Problem statement
Beginning at the line containing "This screenshot has height=526, width=1024." in the material below and ending at the line containing "Task: Click the horizontal", return each line exactly and add nothing.

Records shown
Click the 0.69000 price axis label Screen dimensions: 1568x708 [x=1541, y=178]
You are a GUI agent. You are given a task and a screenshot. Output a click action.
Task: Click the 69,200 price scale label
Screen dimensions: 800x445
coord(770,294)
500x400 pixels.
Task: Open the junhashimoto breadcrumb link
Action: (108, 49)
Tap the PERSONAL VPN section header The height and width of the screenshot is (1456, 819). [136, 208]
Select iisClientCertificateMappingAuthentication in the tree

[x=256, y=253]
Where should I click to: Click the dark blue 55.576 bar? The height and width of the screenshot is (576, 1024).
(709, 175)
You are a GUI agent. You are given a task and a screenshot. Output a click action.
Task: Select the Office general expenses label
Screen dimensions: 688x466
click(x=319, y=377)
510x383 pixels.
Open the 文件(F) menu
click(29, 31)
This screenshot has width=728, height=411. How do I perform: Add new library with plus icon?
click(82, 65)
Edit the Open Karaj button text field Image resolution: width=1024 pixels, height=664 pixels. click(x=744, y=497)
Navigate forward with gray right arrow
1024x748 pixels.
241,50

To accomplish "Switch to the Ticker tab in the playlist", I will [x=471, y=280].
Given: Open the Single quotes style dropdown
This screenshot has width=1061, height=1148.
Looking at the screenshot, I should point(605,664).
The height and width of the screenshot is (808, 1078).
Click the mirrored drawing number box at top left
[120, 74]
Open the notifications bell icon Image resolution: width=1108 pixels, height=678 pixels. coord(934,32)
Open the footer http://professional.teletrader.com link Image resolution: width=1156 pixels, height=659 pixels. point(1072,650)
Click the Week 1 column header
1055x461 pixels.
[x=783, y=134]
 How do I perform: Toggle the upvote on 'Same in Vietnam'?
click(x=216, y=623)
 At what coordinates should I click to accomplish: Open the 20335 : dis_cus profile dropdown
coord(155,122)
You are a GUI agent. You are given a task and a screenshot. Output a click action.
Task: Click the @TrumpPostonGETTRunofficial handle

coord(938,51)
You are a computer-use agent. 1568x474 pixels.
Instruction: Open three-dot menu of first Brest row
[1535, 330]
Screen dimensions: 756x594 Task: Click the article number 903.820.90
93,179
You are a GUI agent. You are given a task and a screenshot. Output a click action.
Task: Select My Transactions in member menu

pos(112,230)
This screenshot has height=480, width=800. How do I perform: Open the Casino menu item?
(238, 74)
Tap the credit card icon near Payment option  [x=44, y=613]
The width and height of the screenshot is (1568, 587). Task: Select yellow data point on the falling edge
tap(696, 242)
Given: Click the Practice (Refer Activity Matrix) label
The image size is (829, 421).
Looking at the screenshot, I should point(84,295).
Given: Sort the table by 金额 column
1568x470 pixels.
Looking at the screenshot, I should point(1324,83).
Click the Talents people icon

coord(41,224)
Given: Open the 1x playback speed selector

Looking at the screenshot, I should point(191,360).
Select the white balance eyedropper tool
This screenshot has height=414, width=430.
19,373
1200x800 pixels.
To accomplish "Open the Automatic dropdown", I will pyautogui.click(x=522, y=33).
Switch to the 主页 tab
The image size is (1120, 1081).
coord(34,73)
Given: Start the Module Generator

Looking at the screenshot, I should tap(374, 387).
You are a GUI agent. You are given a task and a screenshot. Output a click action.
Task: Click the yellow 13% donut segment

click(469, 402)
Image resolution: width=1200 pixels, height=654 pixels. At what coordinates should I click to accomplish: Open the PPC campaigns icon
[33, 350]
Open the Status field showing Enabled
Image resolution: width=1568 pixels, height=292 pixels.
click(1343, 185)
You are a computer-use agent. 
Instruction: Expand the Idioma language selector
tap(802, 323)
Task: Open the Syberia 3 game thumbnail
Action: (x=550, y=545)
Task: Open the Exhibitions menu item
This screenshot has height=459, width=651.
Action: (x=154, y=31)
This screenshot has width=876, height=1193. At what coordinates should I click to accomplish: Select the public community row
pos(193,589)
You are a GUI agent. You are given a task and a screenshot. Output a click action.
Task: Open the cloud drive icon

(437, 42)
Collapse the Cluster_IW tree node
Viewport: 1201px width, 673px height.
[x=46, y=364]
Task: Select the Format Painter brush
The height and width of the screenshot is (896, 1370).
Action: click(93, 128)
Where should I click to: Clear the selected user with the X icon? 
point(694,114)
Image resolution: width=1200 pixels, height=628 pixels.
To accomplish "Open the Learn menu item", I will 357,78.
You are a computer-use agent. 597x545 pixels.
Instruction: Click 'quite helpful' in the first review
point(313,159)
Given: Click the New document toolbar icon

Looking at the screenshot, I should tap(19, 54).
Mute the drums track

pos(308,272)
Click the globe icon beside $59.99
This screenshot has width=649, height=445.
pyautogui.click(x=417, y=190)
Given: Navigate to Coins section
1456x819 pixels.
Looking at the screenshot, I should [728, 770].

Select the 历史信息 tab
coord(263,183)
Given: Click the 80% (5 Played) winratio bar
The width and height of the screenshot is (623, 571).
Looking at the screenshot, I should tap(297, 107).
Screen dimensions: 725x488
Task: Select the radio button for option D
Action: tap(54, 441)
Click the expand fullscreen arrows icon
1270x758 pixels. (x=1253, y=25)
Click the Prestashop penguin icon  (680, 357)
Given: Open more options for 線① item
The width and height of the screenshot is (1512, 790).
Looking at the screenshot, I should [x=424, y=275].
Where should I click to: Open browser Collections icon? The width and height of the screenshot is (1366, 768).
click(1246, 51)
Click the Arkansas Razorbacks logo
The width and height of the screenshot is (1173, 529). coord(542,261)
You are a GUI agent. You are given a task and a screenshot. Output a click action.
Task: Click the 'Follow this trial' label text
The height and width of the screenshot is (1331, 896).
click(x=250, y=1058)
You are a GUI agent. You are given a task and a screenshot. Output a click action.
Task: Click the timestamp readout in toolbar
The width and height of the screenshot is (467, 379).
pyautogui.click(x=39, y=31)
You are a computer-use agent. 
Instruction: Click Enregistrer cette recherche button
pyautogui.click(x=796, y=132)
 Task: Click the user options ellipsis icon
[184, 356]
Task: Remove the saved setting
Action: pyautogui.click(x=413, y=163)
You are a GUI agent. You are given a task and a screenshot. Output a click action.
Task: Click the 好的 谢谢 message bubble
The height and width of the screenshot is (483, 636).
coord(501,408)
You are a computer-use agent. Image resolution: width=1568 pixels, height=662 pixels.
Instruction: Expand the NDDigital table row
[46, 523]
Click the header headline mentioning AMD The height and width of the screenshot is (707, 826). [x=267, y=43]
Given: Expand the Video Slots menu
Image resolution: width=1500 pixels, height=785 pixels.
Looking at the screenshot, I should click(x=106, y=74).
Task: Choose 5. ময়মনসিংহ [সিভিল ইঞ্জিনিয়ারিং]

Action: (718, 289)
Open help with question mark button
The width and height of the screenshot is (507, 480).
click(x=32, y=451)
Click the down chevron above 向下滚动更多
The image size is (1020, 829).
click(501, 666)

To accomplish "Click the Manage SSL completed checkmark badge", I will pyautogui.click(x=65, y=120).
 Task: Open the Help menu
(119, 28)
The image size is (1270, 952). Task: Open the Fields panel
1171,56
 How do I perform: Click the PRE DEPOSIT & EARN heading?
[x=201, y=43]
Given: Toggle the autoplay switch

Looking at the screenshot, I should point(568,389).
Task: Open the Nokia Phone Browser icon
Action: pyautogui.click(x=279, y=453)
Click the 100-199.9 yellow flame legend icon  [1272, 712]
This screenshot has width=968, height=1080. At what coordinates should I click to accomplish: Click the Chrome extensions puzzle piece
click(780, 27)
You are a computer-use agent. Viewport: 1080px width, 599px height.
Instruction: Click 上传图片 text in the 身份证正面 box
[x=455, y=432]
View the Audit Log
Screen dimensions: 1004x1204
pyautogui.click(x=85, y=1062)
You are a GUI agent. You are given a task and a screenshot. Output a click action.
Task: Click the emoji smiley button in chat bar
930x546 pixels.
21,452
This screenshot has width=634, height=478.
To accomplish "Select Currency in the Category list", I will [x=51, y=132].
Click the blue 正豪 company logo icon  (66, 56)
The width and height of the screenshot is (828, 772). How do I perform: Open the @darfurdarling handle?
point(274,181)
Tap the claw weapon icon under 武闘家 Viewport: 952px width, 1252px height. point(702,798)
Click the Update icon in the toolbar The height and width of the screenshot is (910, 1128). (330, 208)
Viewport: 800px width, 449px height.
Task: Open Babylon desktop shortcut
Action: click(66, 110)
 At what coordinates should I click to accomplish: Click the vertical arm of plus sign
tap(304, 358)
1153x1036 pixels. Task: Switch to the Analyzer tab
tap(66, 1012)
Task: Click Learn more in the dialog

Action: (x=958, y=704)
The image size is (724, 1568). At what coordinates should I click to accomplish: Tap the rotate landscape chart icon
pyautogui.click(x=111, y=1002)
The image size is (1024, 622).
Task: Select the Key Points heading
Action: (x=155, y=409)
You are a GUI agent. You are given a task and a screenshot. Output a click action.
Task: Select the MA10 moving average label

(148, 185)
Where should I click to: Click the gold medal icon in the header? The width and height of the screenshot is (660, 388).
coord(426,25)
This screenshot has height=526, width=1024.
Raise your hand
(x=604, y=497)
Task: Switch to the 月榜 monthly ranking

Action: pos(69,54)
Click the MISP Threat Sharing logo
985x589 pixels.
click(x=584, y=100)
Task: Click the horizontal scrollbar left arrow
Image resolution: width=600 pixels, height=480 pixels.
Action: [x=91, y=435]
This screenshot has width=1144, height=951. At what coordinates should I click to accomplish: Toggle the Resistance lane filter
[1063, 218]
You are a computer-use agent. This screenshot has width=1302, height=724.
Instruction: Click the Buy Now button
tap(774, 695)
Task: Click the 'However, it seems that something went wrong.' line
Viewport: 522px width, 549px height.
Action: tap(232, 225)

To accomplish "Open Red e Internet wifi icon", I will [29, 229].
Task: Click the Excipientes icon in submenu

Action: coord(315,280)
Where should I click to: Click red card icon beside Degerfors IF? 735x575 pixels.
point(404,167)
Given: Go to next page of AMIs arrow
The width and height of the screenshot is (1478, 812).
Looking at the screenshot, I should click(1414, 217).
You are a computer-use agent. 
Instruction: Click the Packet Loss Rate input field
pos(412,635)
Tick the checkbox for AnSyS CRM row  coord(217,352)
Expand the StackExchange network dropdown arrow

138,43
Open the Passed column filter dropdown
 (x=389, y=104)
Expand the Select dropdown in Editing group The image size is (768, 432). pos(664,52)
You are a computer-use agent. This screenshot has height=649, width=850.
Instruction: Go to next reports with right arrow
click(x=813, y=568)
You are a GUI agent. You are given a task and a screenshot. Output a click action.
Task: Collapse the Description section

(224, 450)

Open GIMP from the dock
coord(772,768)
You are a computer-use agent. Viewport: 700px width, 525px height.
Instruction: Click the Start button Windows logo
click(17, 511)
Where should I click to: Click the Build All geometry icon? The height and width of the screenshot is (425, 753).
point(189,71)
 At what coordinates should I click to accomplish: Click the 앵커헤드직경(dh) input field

Answer to the problem
This screenshot has height=526, width=1024.
Raise your hand
(x=604, y=497)
Task: Switch to the 月榜 monthly ranking

Action: pos(69,54)
Click the MISP Threat Sharing logo
985x589 pixels.
click(x=584, y=100)
Task: Click the horizontal scrollbar left arrow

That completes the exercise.